Refreshed and ready, this year I'm starting over in many ways. I debated whether to try again with "nurture," since I didn't have the opportunity to invest in the word as I'd originally intended to. But I feel I'm in a different place - and not just physically, after multiple moves.

So I picked a new word and I set new goals. That doesn't mean I discard my efforts to nurture; it just means I expand upon them.

My word for 2012 is


Reach out to friends, to keep them close.
Reach out to new people, to broaden and enrich my family.
Reach out to those in need.
Reach beyond my comfort zone.
Reach for new opportunities, both personal and professional.
Reach beyond my limitations, not letting them inhibit me.
Reach my potential.

In this brand new year, I intend to reach for the proverbial stars.


For today's recipe - Beer-Braised Peppers and Papaya - go to the Food and Grocery page of AnnArbor.com ....

Cool Text: Logo and Graphics Generator

11 comments:

Mary Sullivan Frasier said...

Mary... This is one of the most amazing and insightful things I've ever read.

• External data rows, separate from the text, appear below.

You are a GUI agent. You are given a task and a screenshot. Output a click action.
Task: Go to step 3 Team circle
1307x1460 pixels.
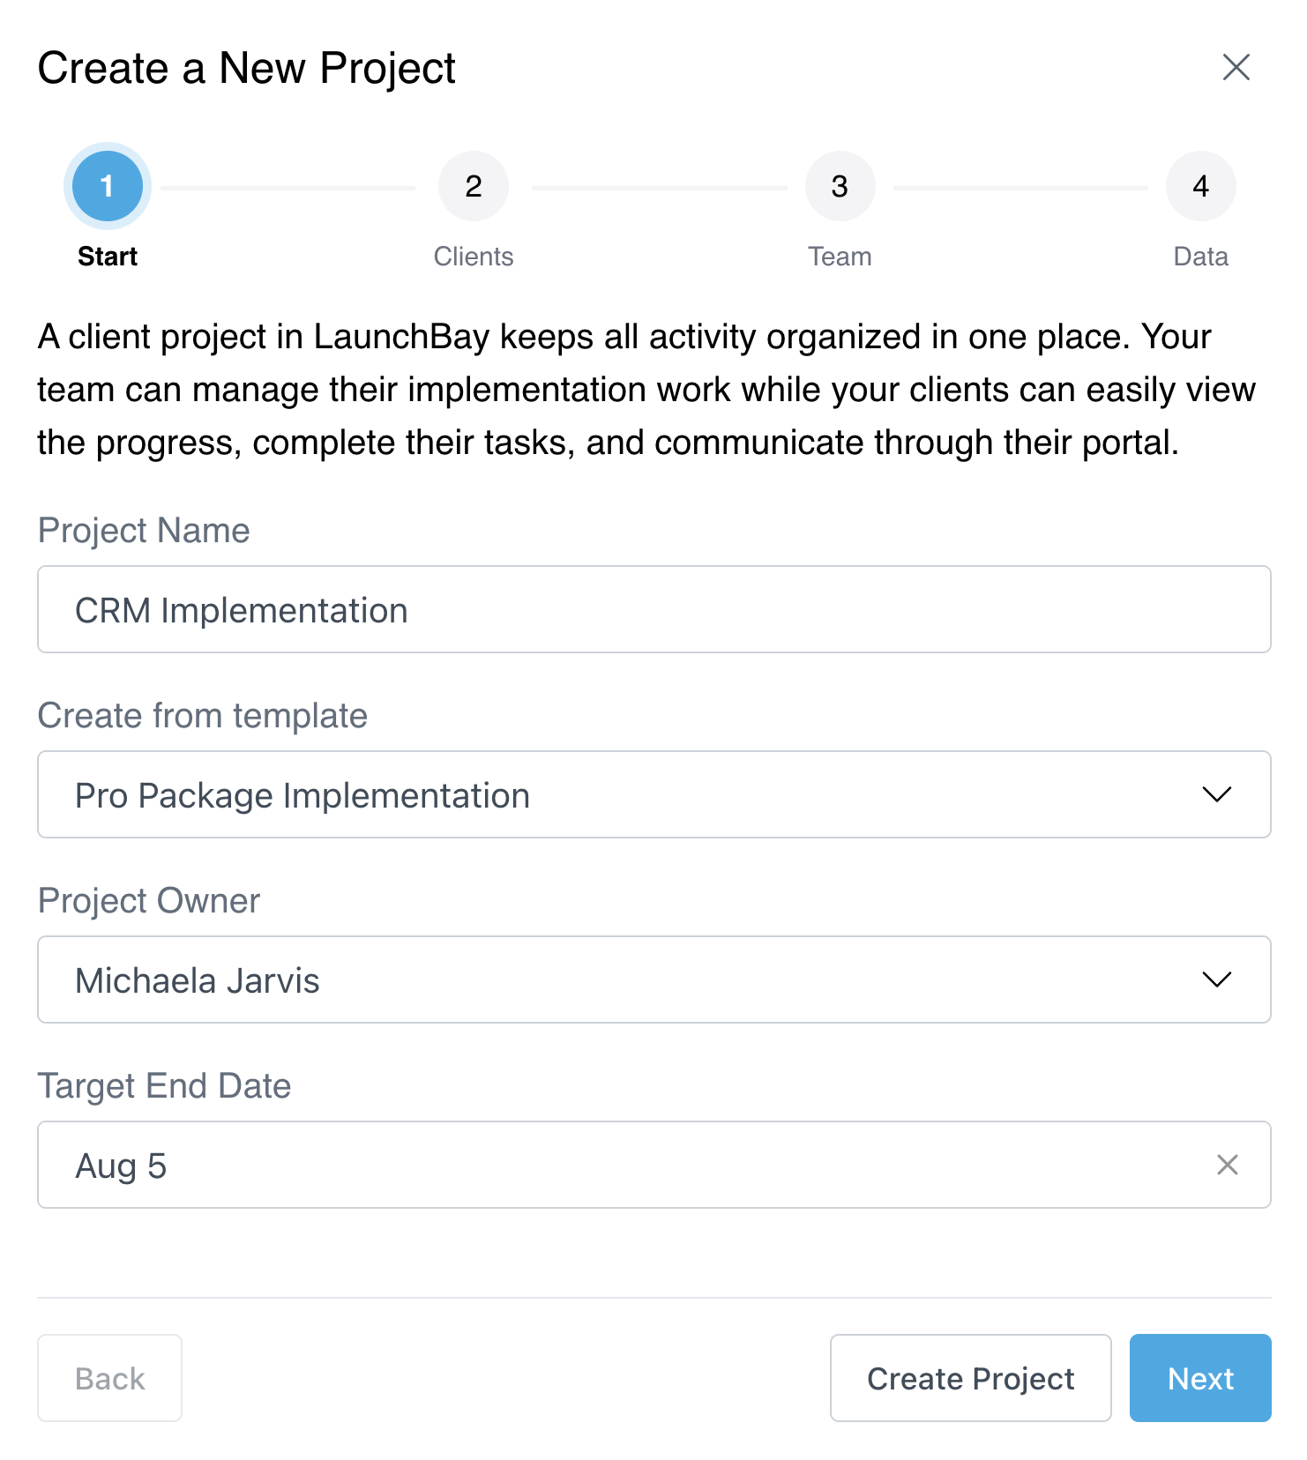click(x=840, y=186)
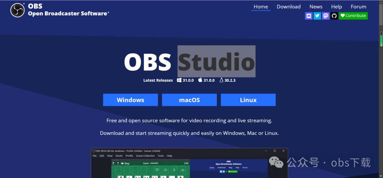Viewport: 383px width, 178px height.
Task: Open the Help nav item
Action: click(336, 7)
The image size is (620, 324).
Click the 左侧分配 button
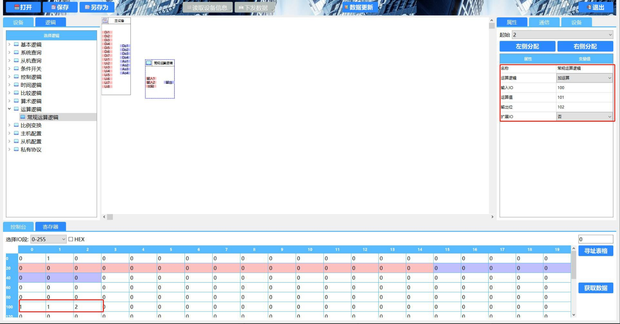pos(527,47)
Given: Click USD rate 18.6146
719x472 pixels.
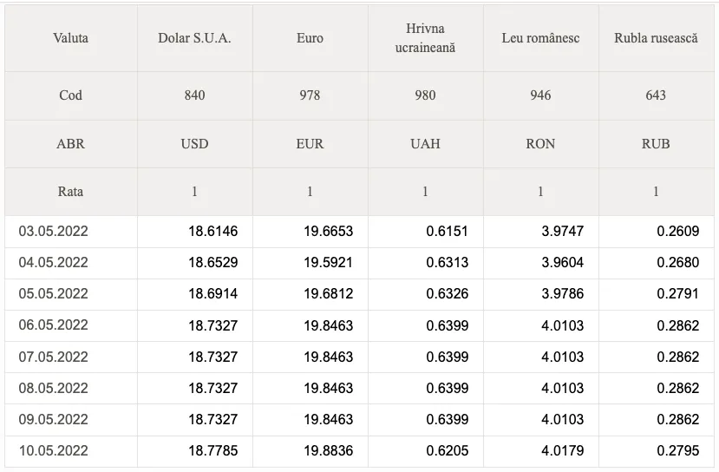Looking at the screenshot, I should click(212, 232).
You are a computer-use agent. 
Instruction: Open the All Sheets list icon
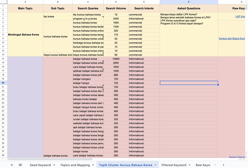point(20,165)
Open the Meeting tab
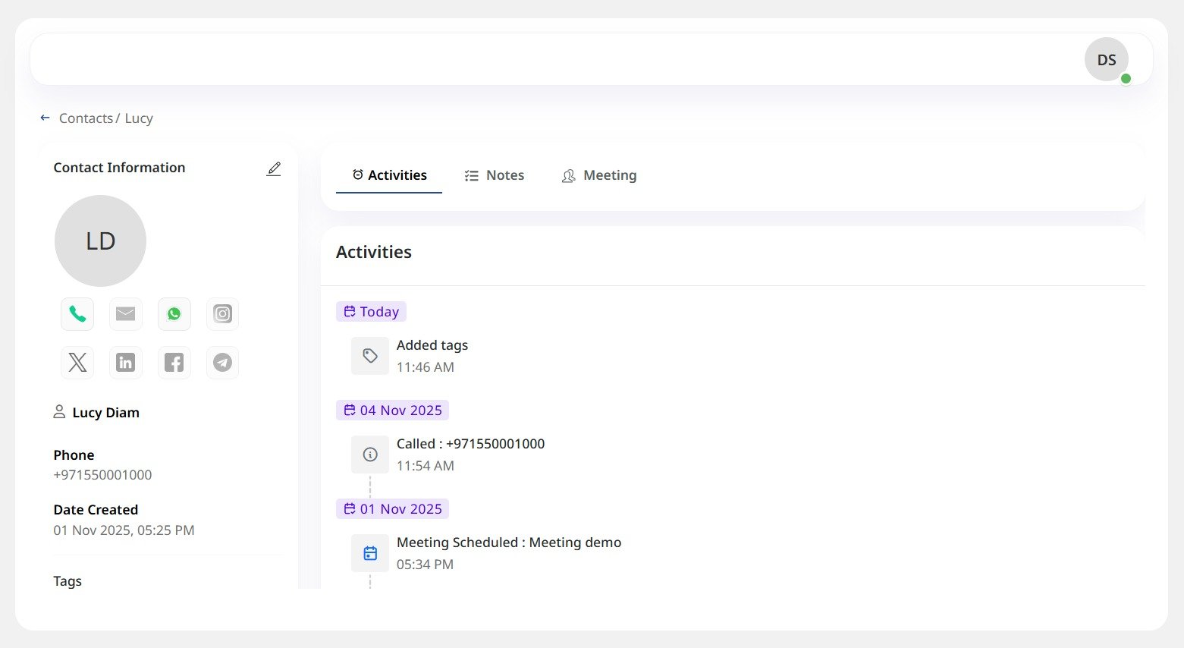Image resolution: width=1184 pixels, height=648 pixels. [x=599, y=175]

I'm just blown away. You are a beautiful person and you've inspired me through your passion for food, your love of life and your generous heart.

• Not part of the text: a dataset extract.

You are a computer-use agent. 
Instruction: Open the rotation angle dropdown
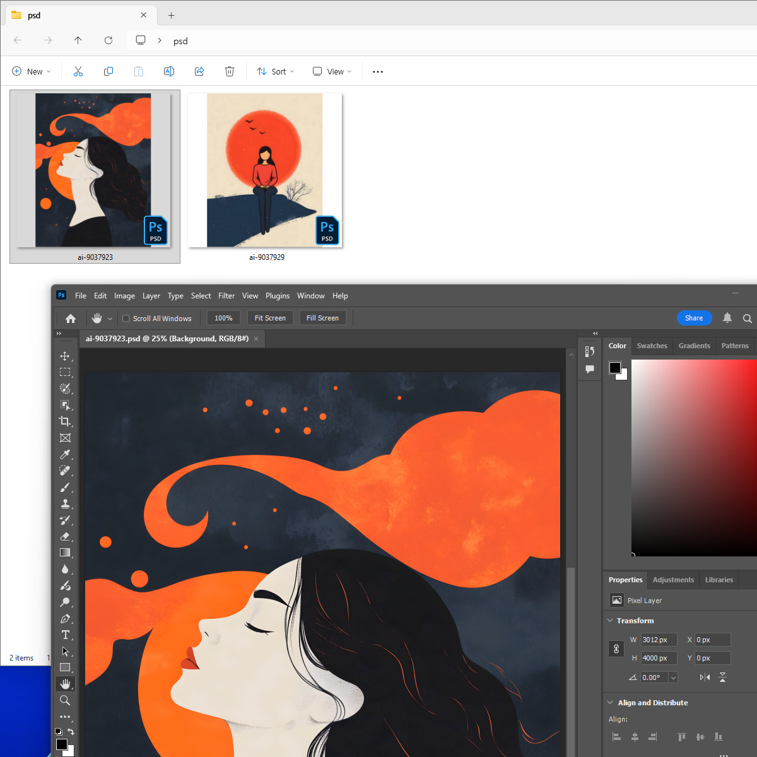click(673, 678)
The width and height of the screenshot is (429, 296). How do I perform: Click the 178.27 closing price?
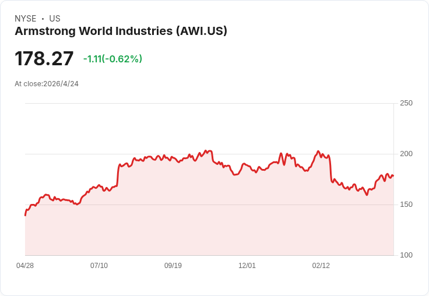pyautogui.click(x=44, y=59)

I feel truly blessed and honored to know you. The stars should be reaching down for you, my friend.
XOXO

Karen Mortensen said...

Very good. I like your word for the year. All the best my friend.

Unknown said...

Sometimes, it doesn't matter what we want, life gives us whatever IT wants to give us.. we just have to make the best/most of it. And despite all the downs in the last year, you still rose to the top and that is what counts!! Thanks for sharing all of that with us.. I know it can be hard. Happy near year to you, my friend! My you reach all your goals this year :)

Leanne said...

OH!!! REACH . . . perfect. You inspire me so much, and this post moved me to tears. I'm so sorry that 2011 was so hard for you - although I know you aren't looking for "sorrys". I now understand what you meant when you said you hadn't determined how to best communicate your new word (or something like that). You did such an amazing job, my dear friend. I sending you such hugs and love right now - here's to an amazing new year! May you reach whatever your heart desires! HUGS.

Fresh Local and Best said...

This is quite a sweet post and an eloquent word to describe your goal.

Karen Harris said...

This is an age old dilemma for many women, especially mothers. Do we give with no thought of our own well-being or at what point do we put ourselves first, if ever? I'm still working on the answer too, but the journey is very valuable in itself.

I hope 2012 is very good to you Mary. You deserve all the goodness this life can offer. Happy New Year!

Angela said...

I love this post, Mary, as well as your word aspiration for the coming year--may we both have a peaceful 2012. Hugs to you, my friend.

Cranberry Morning said...

You are an inspiration to so many, Mary! I hope that you will find peace, happiness, and healing in the new year as you REACH (and as others continue to reach out to you.) Good word choice!♥♥

Robin said...

Sometimes it is difficult to leave an appropriate comment when a post is just SO GOOD. This is one of those times. I hope that you have been keeping up with the HERE'S TO YOU posts. I have them going Thursday, Friday, Saturday, and Sunday (so far) and there is some really good stuff in there. I know that you will REACH in there and find yourself if you will but look. You, my dear, are blessed with this thing we call character in abundance. I am blessed to know you.

lindalou said...

Your post was very touching and very true. It's hardest to nurture ourselves than our loved ones (I write this as I've been up all night caring for my ill 19 year old son).

I like your new word. Reach is a good goal for 2012. I don't ever make resolution or words for the year, but I find what others choose, an opportunity to reflect.

Candace said...

What a heartfelt and beautifully written post, Mary! I'm so sorry for all of the struggles you walked through in 2011; but, I'm so happy that you have risen above it all and are walking confidently into the new year. Reach. What a fabulous word! May you be abundantly blessed in 2012 as all of the love and blessings you bestow upon on others daily come back to you 1000 fold. Love you!